The GBCA is banking on the increasingly green attitudes of industry heavyweights such as Stockland, Lend-Lease and Mirvac to lower prices of sustainable products and materials for smaller companies.
According to Barnett, the effects of this are already showing.
“Things like using low-VIC paint and e-zero laminate particle board have become pretty much standard practice,” she says.
Nicholas Bernhardt, the managing director of Green Biz Check, agrees.
“Green products and practices are now more widely available, accepted and expected,” he says.
Barnett believes that greening is becoming so mainstream that “the industry has now shifted to say ‘We’re not actually looking at sustainability as additional costs, that’s just what it costs us to build it”.
Government regulations are also influencing the green trend, albeit in a more forceful manner.
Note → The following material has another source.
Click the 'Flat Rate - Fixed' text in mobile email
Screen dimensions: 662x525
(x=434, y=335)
“If it’s not the demand that’s coming, it’s the regulation,” Barnett says.
Regulations such as the Local Environmental Policy (LEP) planning reform, and the imminent Building Efficiency Disclosure Bill encourage an environmental consciousness across the board.
“These new plans will also provide the framework for planned growth and development in each local area - enabling economic investment and protection of environmental assets,” says Barnett.
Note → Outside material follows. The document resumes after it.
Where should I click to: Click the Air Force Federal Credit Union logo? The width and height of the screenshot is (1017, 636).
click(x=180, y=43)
“Green-washing” has proven so popular that the GBCA now also caters to the education, health, retail, public, multi-unit residential and industrial sectors.
And to encourage building and design companies of all sizes to run more sustainably, the GBCA membership fees are set according to the size and worth of a company.
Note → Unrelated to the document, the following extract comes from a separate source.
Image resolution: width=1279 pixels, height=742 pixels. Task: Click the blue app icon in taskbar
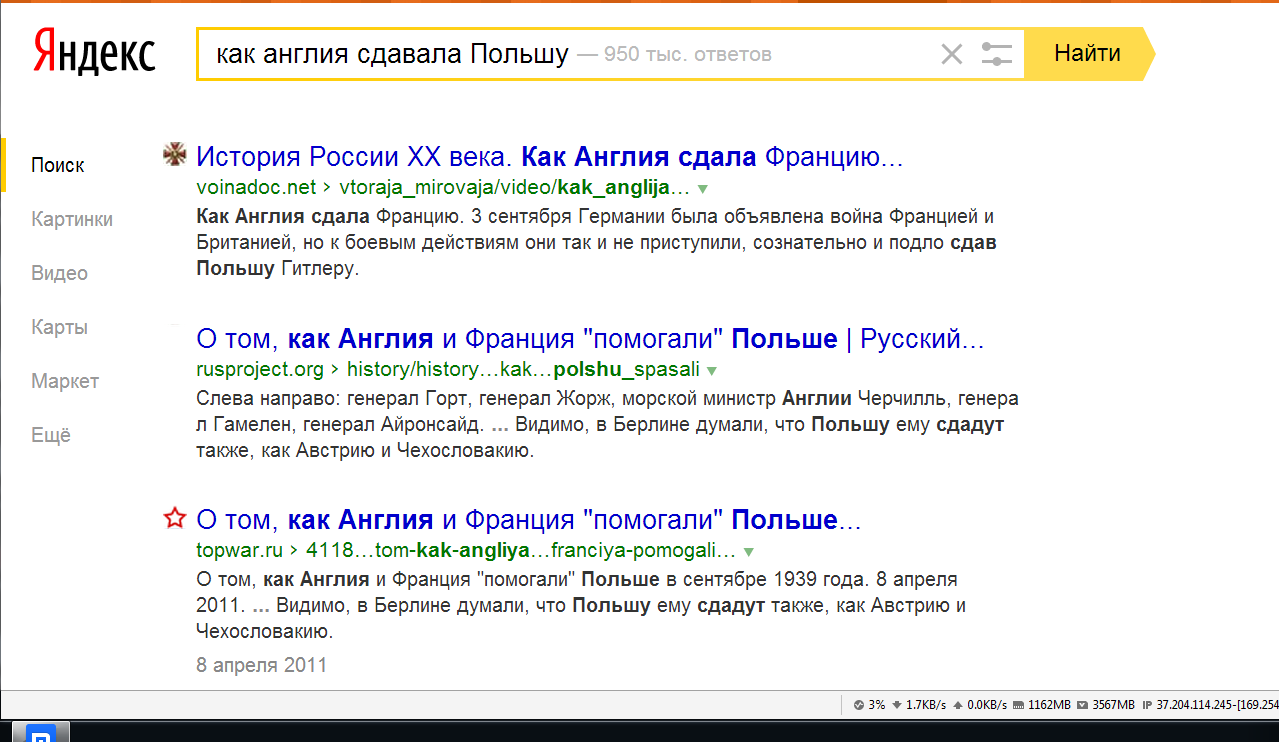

“We don’t have a criteria for membership. Our belief is people who are members of the Green Building Council are paying that fee because they want to be more educated and more switched on,” Barnett says.
Building on its success and looking to the future, the GBCA has taken up a new challenge: to make existing buildings as sustainable as their newly built counterparts.
“We’re looking at evolving that asset, at investing that capital now to get that asset to be greener in the future.”
But Barnett also argues green renovations could benefit from a little more help from the government.
“We’d like to see some focus from the government, whether it’s a cash incentive for a developer to do it, whether it’s a tax incentive…Things like that.”
Various incentives have already been established around the country, at different levels of government. Overall, they have had a positive effect, assisting major developers in making the transition to become environmentally friendly, and Barnett sees this as a real solution.
“Basically, our strategy was: if we can get the top tier developers demanding this it will actually mean economies of scale for everyone else,” she says.
But the market is suffering from a lack of environmental sustainability experts.
“The CSIRO believe we need 3.25 million people to be skilled up to actually deliver what we need to deliver in the market over the next five to ten years,” says Barnett.
“The sooner we can skill up the workforce to these ‘green-collar jobs’ the sooner we will be able to bring those costs down and also have the expertise in the market so it becomes a lot more accepted than it is now.”
Murray says he has noticed a “significant increase in the number of positions created with an environmental focus, but more importantly, these positions are becoming more and more senior within the construction sector”.
Asked for the ideal framework to help green building to continue to flourish, Barnett says the GBCA seeks “a balance between stringent regulation and government incentives”.
But Bernhardt from Green Biz Check says it is arguable how effective incentives and grants may be “without an overall business environmental sustainability policy on developing greener practices”.
While Australia may now be ahead of the pack when it comes to a greener future for the construction and design industry, a delicate balance where government regulations direct and guide this shift is required to ensure Australia’s ongoing focus, commitment and innovation in this field.